How much better do you think you are than the people around you?

How much better do you think you are than the people around you?

Be honest

I'm fabulous

There aren't any people around me.

It's hard to quantify. I really relate to DFW's line in End of the Tour, to paraphrase "Yes I think I'm pretty smart when I'm by myself and I have time to think and write, but when I'm in a conversation I can't keep up with you"
Keeps me humble desu. But maybe 20% better?

I oscillate between wild narcissism and excruciating self loathing like clockwork

>DFW fan
>20%

Not bloody likely

that's something that I hate. I am not really quick in thinking, my main strenght is depth. This means that conversations always make me feel stupid as a rock because I can never come up with something witty. That's probably why I like writing and forum boards.

I tend to think that I am awful compared to everyone in my family and at work, hence why I contemplate suicide weekly.

Fuck off back to rebbit, you virgin kissless faggot.

I'm smart but lazy desu

Empirically I am at least two inches taller than everyone around me.

>tfw when manlet :(

I know more trivia and history/politics than most around me, but then again I'm living in England right now. It's not exactly a mentally stimulating environment. Nor do I look inbred, so that's a plus too.

i'm studying sciences at uni so not at all

My teachers always called me a genius, but I'm too lazy.

I consider myself a dysfunctional piece of shit. Second suicide attempt here we come.

It's not that I think I'm better so much as that everyone else is worse.

Self hatred is just as vain and narcissistic as thinking you're better than everyone else.

That itself is a reason to hate yourself

The way out of that circular logic is to realize that you can hate your flaws without hating the whole of yourself.

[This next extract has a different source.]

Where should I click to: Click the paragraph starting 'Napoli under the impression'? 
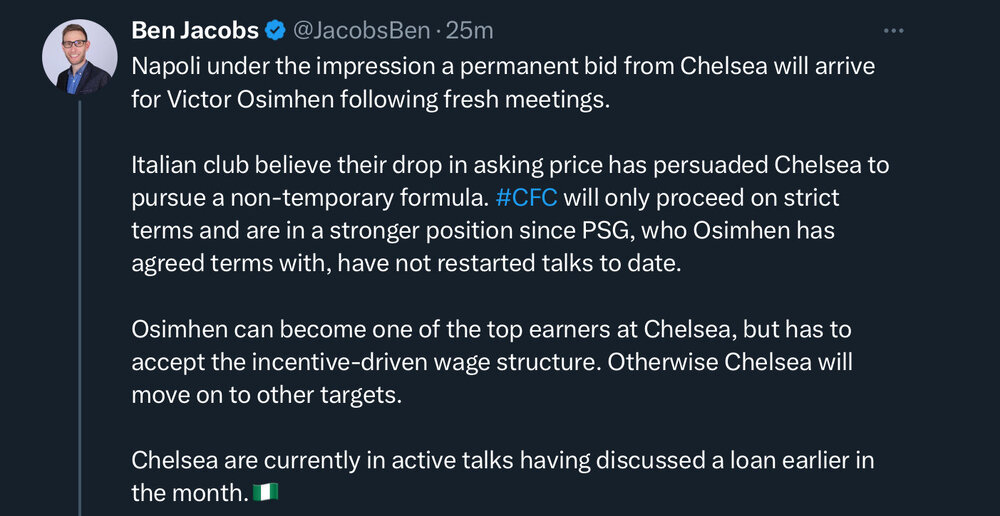click(503, 84)
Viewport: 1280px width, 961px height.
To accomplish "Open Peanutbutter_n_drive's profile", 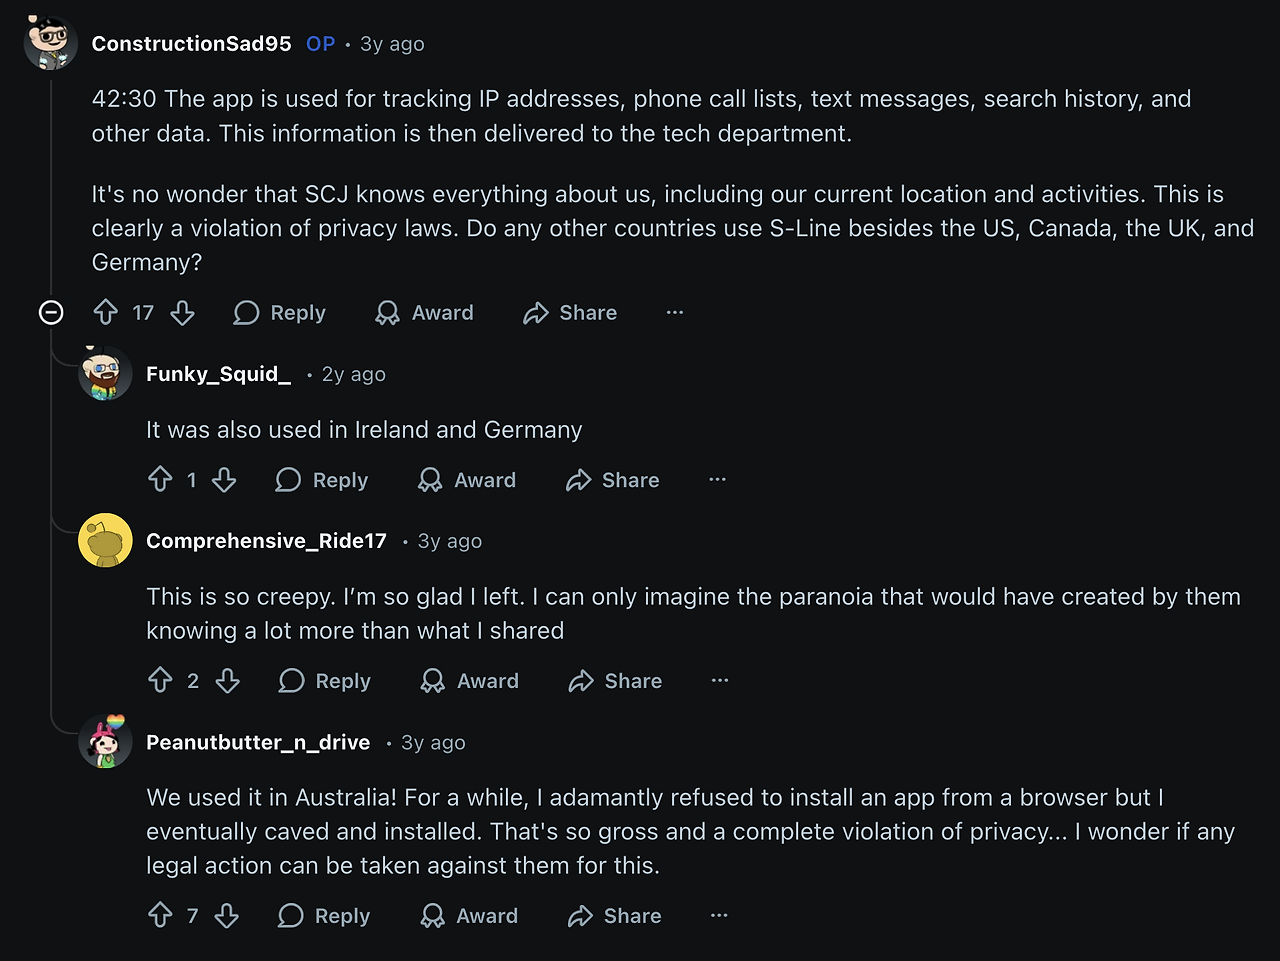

Or you can just keep wallowing in pointless self-inflicted misery, up to you senpai.

>people obsessed with old hags but still while when they inevitably cheat instead of obsessing over girls too awkward and inexperienced to cheat and also aren't giant cunts
very

I think anyone with any integrity has the capacity to hate certain individuals, yourself is not excluded in this.
Sometimes there simply is no way out, your personality and drives may just be totally incongruent to your values

Smarter than almost all of my classmates. My closer friends are pretty smart but i i don't think they can really keep up with me. There's one guy that i regard him as smart as me. There's also this philosphy professor who's genius level so he beats me.
I don't think i'm super smart, it's just that the average guy is so fucking dense i can't help but feel superior.

One does not perceive the self in the same way they perceive individuals outside the self. The self is your entire world, all of your thoughts, experiences and feelings contained within it. An individual is simply an object within that vast world.

Hating the self is unproductive and pointless. You can't control other individuals and you can never know everything about them. But you know just about everything about yourself and you can control what you do. While to some extent personality is innate, you do in fact have complete control over your actions. Your problem is that you fail to realize your own ability to act and resign yourself as a victim of unchangeable circumstance.

Tell me user, what about you makes you hate yourself.

I'll be honest with you - I think I'm way better than virtually everyone around me, but it doesn't mean much. It doesn't lead to some extreme arrogance, but rather disappointment and pity. I feel sad both for humanity and for the individuals that go through life not realizing the extent of the world we all share. The best metaphor that I can think of would be that the average person is a cow put out to pasture that spends its entire life staring down and grazing - only the most and least intelligent of the cattle will stop grazing and look around.

Obviously I'm only talking about "better" in terms of intelligence - I'm sure there are millions of people out there who are more attractive, better in social situations, funnier, etc and I'm really happy in they can find solace in that superiority. To elaborate a little more on that cow metaphor - I feel like the worst people are those who are smart enough to convince themselves that they're right or intelligent, but not smart enough to actually think independently. Also this only applies to the stereotypical interpretation of intelligence, so take it as you will.